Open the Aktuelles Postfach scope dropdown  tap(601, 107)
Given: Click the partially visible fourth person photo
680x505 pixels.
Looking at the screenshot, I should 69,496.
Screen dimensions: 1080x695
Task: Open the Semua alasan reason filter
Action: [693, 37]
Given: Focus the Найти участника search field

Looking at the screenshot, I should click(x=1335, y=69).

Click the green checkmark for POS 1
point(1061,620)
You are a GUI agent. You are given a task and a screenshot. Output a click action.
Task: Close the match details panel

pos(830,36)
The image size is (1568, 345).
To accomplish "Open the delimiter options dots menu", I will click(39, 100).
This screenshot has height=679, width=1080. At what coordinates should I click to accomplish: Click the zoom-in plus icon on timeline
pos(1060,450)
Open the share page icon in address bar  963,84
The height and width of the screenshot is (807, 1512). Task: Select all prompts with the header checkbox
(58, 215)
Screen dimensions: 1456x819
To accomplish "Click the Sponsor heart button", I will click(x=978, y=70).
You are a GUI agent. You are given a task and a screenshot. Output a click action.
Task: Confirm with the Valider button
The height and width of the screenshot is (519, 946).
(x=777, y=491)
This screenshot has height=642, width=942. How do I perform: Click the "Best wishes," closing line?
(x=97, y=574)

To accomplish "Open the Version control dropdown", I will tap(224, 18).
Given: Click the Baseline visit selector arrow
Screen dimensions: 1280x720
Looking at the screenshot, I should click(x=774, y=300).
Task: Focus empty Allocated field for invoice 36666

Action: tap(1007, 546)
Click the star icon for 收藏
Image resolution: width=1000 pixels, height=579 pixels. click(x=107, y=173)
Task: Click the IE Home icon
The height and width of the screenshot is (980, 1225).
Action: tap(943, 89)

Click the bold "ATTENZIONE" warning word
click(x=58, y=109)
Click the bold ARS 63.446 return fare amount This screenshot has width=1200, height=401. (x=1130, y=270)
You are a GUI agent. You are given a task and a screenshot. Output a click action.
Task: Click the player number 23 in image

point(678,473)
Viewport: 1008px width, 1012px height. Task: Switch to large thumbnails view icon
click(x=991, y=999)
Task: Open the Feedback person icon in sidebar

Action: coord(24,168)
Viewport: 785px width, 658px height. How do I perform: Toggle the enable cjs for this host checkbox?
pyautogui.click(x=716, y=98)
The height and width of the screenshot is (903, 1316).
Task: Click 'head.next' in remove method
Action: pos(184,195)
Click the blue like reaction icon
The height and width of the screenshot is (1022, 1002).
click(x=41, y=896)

_ _ _

Task statement: Output the items as a Markdown table with an Index column for the row number and a Content column for each line. Start at the line containing "This screenshot has height=642, width=942.", end at the last line of the items, and leave out blank lines.

Output:
| Index | Content |
|---|---|
| 1 | This screenshot has height=642, width=942. How do I perform: Click the "Best wishes," closing line? |
| 2 | (x=97, y=574) |
| 3 | To accomplish "Open the Version control dropdown", I will tap(224, 18). |
| 4 | Given: Click the Baseline visit selector arrow |
| 5 | Screen dimensions: 1280x720 |
| 6 | Looking at the screenshot, I should click(x=774, y=300). |
| 7 | Task: Focus empty Allocated field for invoice 36666 |
| 8 | Action: tap(1007, 546) |
| 9 | Click the star icon for 收藏 |
| 10 | Image resolution: width=1000 pixels, height=579 pixels. click(x=107, y=173) |
| 11 | Task: Click the IE Home icon |
| 12 | The height and width of the screenshot is (980, 1225). |
| 13 | Action: tap(943, 89) |
| 14 | Click the bold "ATTENZIONE" warning word |
| 15 | click(x=58, y=109) |
| 16 | Click the bold ARS 63.446 return fare amount This screenshot has width=1200, height=401. (x=1130, y=270) |
| 17 | You are a GUI agent. You are given a task and a screenshot. Output a click action. |
| 18 | Task: Click the player number 23 in image |
| 19 | point(678,473) |
| 20 | Viewport: 1008px width, 1012px height. Task: Switch to large thumbnails view icon |
| 21 | click(x=991, y=999) |
| 22 | Task: Open the Feedback person icon in sidebar |
| 23 | Action: coord(24,168) |
| 24 | Viewport: 785px width, 658px height. How do I perform: Toggle the enable cjs for this host checkbox? |
| 25 | pyautogui.click(x=716, y=98) |
| 26 | The height and width of the screenshot is (903, 1316). |
| 27 | Task: Click 'head.next' in remove method |
| 28 | Action: pos(184,195) |
| 29 | Click the blue like reaction icon |
| 30 | The height and width of the screenshot is (1022, 1002). |
| 31 | click(x=41, y=896) |